• _DATA_
=====

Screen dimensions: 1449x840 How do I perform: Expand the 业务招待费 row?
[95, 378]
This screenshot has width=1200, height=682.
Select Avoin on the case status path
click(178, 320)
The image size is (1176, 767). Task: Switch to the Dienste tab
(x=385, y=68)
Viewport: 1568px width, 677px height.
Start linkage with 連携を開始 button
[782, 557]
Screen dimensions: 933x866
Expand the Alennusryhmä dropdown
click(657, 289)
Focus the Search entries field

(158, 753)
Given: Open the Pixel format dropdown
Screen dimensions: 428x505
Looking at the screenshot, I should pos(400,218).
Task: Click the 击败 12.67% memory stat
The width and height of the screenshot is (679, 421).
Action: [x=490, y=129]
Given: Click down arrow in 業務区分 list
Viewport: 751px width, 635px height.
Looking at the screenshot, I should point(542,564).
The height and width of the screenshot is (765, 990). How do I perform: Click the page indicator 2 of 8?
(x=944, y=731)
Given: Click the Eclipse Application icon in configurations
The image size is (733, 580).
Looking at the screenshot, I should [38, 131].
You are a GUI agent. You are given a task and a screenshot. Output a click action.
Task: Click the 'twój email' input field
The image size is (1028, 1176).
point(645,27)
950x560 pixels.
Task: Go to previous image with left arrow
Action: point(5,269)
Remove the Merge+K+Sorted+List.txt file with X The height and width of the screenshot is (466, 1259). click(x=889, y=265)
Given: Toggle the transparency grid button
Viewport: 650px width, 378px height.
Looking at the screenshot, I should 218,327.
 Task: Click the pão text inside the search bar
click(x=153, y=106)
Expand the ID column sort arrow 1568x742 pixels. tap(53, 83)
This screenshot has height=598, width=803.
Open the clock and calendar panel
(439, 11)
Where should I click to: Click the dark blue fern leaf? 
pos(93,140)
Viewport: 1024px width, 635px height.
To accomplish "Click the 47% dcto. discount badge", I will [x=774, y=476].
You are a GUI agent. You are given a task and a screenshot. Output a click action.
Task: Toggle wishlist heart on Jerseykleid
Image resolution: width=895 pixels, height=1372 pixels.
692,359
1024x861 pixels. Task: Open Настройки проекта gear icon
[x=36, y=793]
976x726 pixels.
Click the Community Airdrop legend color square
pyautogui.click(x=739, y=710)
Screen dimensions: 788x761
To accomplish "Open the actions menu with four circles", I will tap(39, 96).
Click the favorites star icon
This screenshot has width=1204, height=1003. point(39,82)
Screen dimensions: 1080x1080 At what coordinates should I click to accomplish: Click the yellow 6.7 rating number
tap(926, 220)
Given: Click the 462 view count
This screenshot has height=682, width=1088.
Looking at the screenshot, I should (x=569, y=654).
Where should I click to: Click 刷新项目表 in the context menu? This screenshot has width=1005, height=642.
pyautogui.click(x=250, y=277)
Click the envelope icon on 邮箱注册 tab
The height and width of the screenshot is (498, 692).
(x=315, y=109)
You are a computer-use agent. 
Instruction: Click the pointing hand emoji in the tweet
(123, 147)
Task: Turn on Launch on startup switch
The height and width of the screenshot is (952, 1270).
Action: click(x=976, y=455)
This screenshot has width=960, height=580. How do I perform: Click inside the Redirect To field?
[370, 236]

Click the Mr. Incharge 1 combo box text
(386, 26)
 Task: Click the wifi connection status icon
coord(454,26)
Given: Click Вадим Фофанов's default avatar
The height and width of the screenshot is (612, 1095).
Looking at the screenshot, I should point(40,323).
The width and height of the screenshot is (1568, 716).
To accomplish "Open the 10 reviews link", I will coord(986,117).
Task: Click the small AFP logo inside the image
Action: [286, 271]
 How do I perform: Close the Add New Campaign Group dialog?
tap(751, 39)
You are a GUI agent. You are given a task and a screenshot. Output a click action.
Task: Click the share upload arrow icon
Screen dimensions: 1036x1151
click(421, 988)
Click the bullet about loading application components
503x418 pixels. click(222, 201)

=====

• _ABOUT THIS TASK_
Check each line of the entries for "Toggle" and copy those that have it.

• _SOLUTION TO THIS PROBLEM_
Given: Toggle the transparency grid button
Task: Toggle wishlist heart on Jerseykleid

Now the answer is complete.